:: Task instructions ::
A: From the Chemical Markup Language page, list every write option flag for CML along with what each one does.
B: Decide whether each statement agrees with the Chemical Markup Language page. Answer yes or no, and quote the deciding words.
(i) Unrecognised elements and attributes make the conversion halt with an error.
(ii) For CML, the element treated as defining the object to convert is <molecule>.
(iii) Indexing and searching multiple object XML files with FastSearch has been extensively tested.
C: Continue the Chemical Markup Language page from its last sentence.

:: Document extract ::
__________________________________________________

Chemical Markup Language

From Open Babel
Revision as of 09:19, 31 January 2006 by Ghutchis (Talk | contribs)

Jump to: navigation, search
Filename Extensions cml
Chemical MIME Type chemical/x-cml
Specification URL
Import Yes
Export Yes
Open Babel Version 1.100 and later


 XML format. This implementation uses libxml2.
 Write options for CML: -x[flags] (e.g. -x1ac)
 1  output CML1 (rather than CML2)
 a  output array format for atoms and bonds
 h  use hydrogenCount for all hydrogens
 m  output metadata
 x  omit XML and namespace declarations
 N<prefix> add namespace prefix to elements

Additional Comments

General XML Notes

The XML formats require the XML text to be well formed but generally interpret it fairly tolerantly. Unrecognised elements and attributes are ignored and there are rather few error messages when any required structures are not found. This laxity allows, for instance, the reactant and product molecules to be picked out of a CML React file using CML. Each format has an element which is regarded as defining the object that OpenBabel will convert. For CML this is <molecule>. Files can have multiple objects and these can be treated the same as with other multiple object formats like SMILES and MDL Molfile. So conversion can start at the nth object using the -fn option and finish before the end using the -ln option. Multiple object XML files also can be indexed and searched using FastSearch, although this has not yet been extensively tested.

__________________________________________________

:: Information shown ::
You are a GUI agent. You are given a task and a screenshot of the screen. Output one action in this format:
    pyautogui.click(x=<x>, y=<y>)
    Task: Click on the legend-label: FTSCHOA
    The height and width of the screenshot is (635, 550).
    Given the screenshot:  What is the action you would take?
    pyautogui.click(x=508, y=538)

__________________________________________________

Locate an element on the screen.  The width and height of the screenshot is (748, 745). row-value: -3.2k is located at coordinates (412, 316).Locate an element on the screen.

__________________________________________________

:: Per-task answers ::
A:
- 1: output CML1 (rather than CML2)
- a: output array format for atoms and bonds
- h: use hydrogenCount for all hydrogens
- m: output metadata
- x: omit XML and namespace declarations
- N<prefix>: add namespace prefix to elements

B:
(i) No: "Unrecognised elements and attributes are ignored"
(ii) Yes: "For CML this is <molecule>."
(iii) No: "although this has not yet been extensively tested."

C:
CML Notes

This format writes and reads CML XML files. To write CML1 format rather than the default CML2, use the -x1 option. To write the array form use -xa and to specify all hydrogens using the hydrogenCount attribute on atoms use -xh.

Crystal structures are written using the <crystal>, <xfract>) etc., elements if the OBMol has a OBGenericDataType::UnitCell data.

If the OBMol has no bonds, a <formula> element is written instead of the normal <atomArray> and <atom> elements.

All these forms are handled transparently during reading. Only a subset of CML elements and attributes are recognised, but these include most of those which define chemical structure, see below.

The following are read:

  • Elements:
    • molecule, atomArray, atom, bondArray, bond, atomParity, bondStereo
    • name, formula, crystal, scalar (contains crystal data)
    • string, stringArray, integer, integerArray, float floatArray, builtin
  • Attributes:
    • On <molecule>: id, title, ref(in CMLReact)
    • On <atom>: id, atomId, atomID, elementType, x2, y2, x3, y3, z3, xy2, xyz3, xFract, yFract, zFract, xyzFract, hydrogenCount, formalCharge, isotope, isotopeNumber, spinMultiplicity, radical(from Marvin), atomRefs4 (for atomParity)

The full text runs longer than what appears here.